A controversial low traffic neighbourhood (LTN) scheme in south London is to be scrapped after turning a three-mile bus journey into a two-hour slog.

The scheme at Streatham Wells has been suspended by Labour-run Lambeth council after it caused huge traffic congestion in the suburb.

The authority, which announced the U-turn on Thursday, admitted thatthe scheme had caused an eight per cent increase in traffic on boundary roads.

One bus reportedly took 121 minutes to travel just 2.9 miles after the A23 arterial road, which runs along one side of the LTN, became heavily congested with traffic trying to avoid the scheme.

Typical of planners, eh? Not noting even the existence of second order effects…..

18 thoughts on “Not well thought out then”

  1. Rezina Chowdhury, the council’s deputy leader, said: “We’ve listened to the concerns raised by local people and recognise the major disruption coming as part of transport improvements on the main road running through Streatham.”

    To the council it was still an improvement, though. No doubt the planner will be commended for their work.

  2. Bloke in the Fourth Reich

    This isn’t an unintended third-order effect.

    It’s an intended zeroth-order effect.

  3. Not noting even the existence of second order effects…..

    We’d be lucky if the politiscum and bureaucunts ever noted the existence of first order effects.

  4. It was designed so that when the local scrotes mug you, they can get away on their bikes without getting run over.

    The death knell for Streatham was sounded when the John Lewis store there closed in 1990.

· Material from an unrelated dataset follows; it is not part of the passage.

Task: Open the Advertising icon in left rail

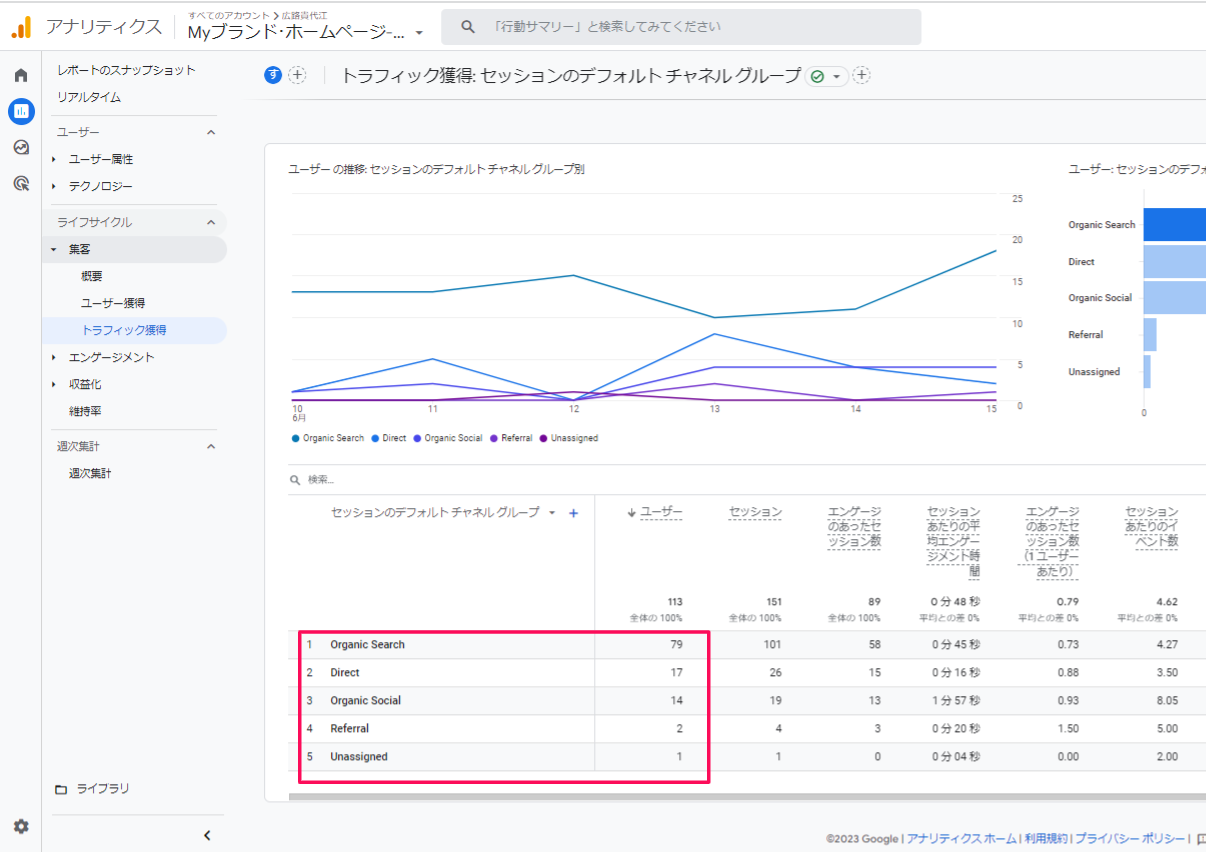Action: 21,183
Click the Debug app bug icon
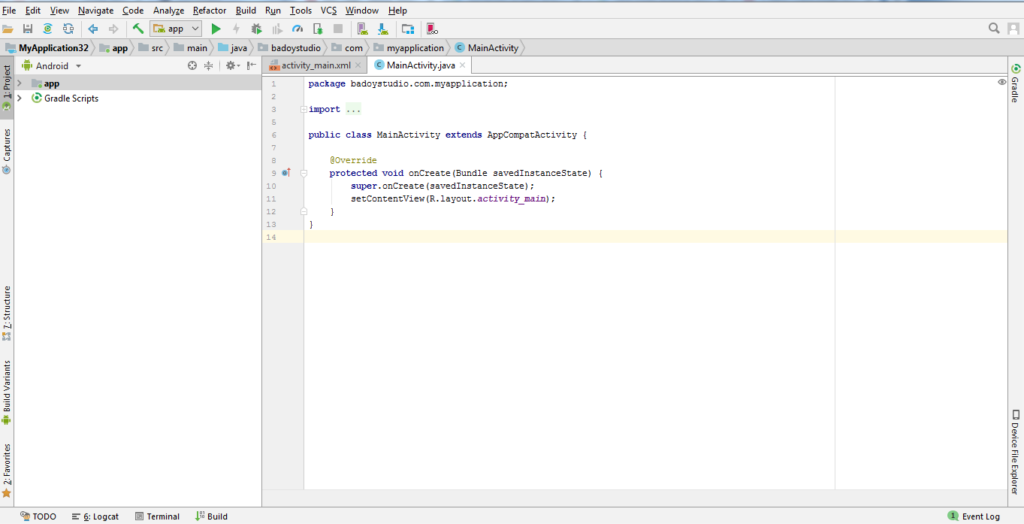 pos(256,29)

  5. Imagine if every time they built a new road to reduce congestion, and it didn’t due to the second order effect of more people getting in their cars, like wot happens all the time everywhere forever, the planners said ‘yeah, that didn’t work’ and shut the new road.

    Sometimes the way to find out what the effects of doing something really are is to do the thing. Good on them for stopping doing the thing when it turned out the effects were not what had been predicted.

    If you look at it through a lens that isn’t ’cars good, councils bad’ it all seems quite reasonable.

  6. “Imagine if every time they built a new road to reduce congestion, and it didn’t due to the second order effect of more people getting in their cars…”

    How does that work exactly? I don’t actually need to go anywhere but a new road has just been built so I need to go out and drive on it? What normally happens is that the new road does become very busy but the old roads that people used to take become much quieter.

  7. Martin Near The M25

    Why are these things always called “controversial “? Nobody wants them except a few loonies and the retards on the council.

  8. Stonyground

    “Billy Fish” is just reciting the tired old argument that LibDems and Greens have been pushing for years against every new road scheme.

    They seem to think that people just drive for fun and not that an unmet need is finally being met.

  9. Bloke in the Fourth Reich

    Billy Fish has never been to Sheffield. Still less tried to drive there one week, then the week after. Then the week after that, etc etc.

  10. Well road planners these days are supposed to have miodelling software to predict flow from closed roads.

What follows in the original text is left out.